** Aim of the exercise **
Look below for the line containing "Click the Open file folder icon"; from there through the line containing "Open the File menu", both lines included, please set down each line exactly and nothing else.
*** Data records ***
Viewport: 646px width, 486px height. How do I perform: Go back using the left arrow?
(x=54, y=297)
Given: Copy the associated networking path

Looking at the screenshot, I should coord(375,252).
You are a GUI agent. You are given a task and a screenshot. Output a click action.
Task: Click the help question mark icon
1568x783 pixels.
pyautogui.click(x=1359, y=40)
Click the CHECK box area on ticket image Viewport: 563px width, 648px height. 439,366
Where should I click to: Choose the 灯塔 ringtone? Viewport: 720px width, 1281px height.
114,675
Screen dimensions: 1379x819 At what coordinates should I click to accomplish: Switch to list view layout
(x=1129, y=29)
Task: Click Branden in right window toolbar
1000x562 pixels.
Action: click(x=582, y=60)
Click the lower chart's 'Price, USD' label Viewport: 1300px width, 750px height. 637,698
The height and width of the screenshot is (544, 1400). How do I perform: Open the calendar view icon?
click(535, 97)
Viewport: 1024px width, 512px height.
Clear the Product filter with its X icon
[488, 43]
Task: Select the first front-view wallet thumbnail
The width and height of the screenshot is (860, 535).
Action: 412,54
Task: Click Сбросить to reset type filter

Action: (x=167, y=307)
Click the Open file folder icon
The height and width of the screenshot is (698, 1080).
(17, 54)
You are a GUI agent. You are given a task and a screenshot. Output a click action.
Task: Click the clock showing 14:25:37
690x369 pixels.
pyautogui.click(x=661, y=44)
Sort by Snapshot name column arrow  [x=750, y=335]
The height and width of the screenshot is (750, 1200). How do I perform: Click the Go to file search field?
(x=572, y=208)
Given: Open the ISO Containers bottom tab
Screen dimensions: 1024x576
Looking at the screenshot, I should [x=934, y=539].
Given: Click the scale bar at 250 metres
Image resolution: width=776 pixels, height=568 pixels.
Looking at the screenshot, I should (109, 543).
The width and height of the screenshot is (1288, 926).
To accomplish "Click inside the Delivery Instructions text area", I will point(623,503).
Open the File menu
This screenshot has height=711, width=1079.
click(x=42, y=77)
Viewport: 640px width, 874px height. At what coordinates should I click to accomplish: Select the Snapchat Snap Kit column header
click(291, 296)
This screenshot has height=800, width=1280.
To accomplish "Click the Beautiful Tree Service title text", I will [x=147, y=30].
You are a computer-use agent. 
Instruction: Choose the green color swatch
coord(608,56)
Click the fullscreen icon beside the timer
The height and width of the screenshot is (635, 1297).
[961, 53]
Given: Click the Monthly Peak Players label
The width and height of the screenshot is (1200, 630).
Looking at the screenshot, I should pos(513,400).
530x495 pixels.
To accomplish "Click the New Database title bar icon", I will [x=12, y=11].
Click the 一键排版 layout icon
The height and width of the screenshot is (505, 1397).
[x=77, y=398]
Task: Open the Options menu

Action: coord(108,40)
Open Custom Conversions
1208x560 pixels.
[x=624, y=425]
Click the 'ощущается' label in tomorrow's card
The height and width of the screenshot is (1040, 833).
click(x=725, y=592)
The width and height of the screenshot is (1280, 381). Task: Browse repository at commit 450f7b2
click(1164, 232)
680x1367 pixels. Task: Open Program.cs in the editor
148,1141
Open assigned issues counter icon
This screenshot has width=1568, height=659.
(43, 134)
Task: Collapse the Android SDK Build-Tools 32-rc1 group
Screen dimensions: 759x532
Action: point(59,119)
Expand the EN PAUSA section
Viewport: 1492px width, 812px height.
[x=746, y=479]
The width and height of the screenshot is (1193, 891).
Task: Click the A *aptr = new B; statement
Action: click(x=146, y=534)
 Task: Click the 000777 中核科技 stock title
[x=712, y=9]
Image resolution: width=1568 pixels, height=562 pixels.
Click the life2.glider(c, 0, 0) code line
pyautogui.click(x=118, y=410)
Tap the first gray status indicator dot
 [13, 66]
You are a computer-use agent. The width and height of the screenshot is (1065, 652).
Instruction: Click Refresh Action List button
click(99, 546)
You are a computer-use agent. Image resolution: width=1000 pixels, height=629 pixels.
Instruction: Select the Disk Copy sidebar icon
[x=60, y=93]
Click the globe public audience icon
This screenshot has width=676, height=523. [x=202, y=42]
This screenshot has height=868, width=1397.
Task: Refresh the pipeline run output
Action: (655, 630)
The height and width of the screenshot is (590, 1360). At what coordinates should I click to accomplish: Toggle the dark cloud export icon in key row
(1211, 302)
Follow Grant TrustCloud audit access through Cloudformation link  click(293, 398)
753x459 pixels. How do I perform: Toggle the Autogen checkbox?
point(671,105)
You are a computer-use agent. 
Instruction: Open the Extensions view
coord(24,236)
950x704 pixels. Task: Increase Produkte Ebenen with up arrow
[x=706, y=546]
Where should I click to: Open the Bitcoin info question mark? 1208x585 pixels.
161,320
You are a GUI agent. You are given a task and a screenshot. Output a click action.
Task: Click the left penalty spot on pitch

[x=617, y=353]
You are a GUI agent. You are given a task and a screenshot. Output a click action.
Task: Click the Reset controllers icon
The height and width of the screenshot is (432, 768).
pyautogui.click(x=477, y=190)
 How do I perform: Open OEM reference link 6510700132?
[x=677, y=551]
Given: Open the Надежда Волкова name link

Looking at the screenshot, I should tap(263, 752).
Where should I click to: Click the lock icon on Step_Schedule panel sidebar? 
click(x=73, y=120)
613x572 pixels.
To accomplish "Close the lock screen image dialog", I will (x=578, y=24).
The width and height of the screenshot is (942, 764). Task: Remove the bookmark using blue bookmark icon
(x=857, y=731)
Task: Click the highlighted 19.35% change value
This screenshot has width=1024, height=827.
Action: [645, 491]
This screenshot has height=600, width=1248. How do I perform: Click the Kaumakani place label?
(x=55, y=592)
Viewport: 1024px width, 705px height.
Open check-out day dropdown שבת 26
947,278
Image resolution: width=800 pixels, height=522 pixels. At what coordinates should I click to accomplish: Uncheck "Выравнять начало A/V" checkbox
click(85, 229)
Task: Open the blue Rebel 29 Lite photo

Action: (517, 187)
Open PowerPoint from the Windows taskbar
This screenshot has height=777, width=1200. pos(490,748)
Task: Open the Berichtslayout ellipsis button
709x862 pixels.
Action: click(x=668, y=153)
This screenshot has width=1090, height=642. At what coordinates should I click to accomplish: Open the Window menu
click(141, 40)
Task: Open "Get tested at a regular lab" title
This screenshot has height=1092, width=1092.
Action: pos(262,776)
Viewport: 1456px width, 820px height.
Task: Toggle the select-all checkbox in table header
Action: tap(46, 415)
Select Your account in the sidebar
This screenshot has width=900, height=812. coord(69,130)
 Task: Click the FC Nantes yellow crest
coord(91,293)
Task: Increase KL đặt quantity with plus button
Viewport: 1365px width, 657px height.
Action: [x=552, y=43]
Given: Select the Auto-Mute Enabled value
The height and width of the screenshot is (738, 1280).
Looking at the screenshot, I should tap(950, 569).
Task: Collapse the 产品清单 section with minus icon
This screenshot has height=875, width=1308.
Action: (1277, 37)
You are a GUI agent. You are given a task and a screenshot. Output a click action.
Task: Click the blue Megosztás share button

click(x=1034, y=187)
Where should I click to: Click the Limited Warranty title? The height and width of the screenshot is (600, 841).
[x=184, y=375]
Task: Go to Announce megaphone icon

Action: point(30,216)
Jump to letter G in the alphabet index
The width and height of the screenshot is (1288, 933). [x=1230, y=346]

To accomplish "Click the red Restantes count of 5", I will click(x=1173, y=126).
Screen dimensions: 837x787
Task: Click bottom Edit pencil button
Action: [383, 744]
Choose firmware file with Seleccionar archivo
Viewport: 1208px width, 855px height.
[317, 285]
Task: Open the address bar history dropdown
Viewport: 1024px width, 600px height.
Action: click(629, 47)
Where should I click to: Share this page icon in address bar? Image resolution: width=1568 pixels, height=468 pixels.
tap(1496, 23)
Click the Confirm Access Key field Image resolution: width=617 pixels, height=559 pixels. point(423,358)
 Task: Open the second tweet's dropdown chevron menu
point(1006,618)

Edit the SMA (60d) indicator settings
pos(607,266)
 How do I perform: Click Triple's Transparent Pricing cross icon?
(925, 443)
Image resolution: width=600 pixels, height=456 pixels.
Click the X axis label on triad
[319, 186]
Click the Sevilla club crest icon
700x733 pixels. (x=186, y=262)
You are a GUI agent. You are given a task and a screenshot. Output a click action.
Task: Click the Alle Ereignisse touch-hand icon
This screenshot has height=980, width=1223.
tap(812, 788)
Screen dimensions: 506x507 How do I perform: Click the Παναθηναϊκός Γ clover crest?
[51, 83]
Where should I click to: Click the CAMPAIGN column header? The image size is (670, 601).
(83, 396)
*** End of Data records ***
** The completed task **
Click the Open file folder icon
The height and width of the screenshot is (698, 1080).
(17, 54)
You are a GUI agent. You are given a task and a screenshot. Output a click action.
Task: Click the clock showing 14:25:37
690x369 pixels.
pyautogui.click(x=661, y=44)
Sort by Snapshot name column arrow  [x=750, y=335]
The height and width of the screenshot is (750, 1200). How do I perform: Click the Go to file search field?
(x=572, y=208)
Given: Open the ISO Containers bottom tab
Screen dimensions: 1024x576
Looking at the screenshot, I should [x=934, y=539].
Given: Click the scale bar at 250 metres
Image resolution: width=776 pixels, height=568 pixels.
Looking at the screenshot, I should (109, 543).
The width and height of the screenshot is (1288, 926).
To accomplish "Click inside the Delivery Instructions text area", I will point(623,503).
Open the File menu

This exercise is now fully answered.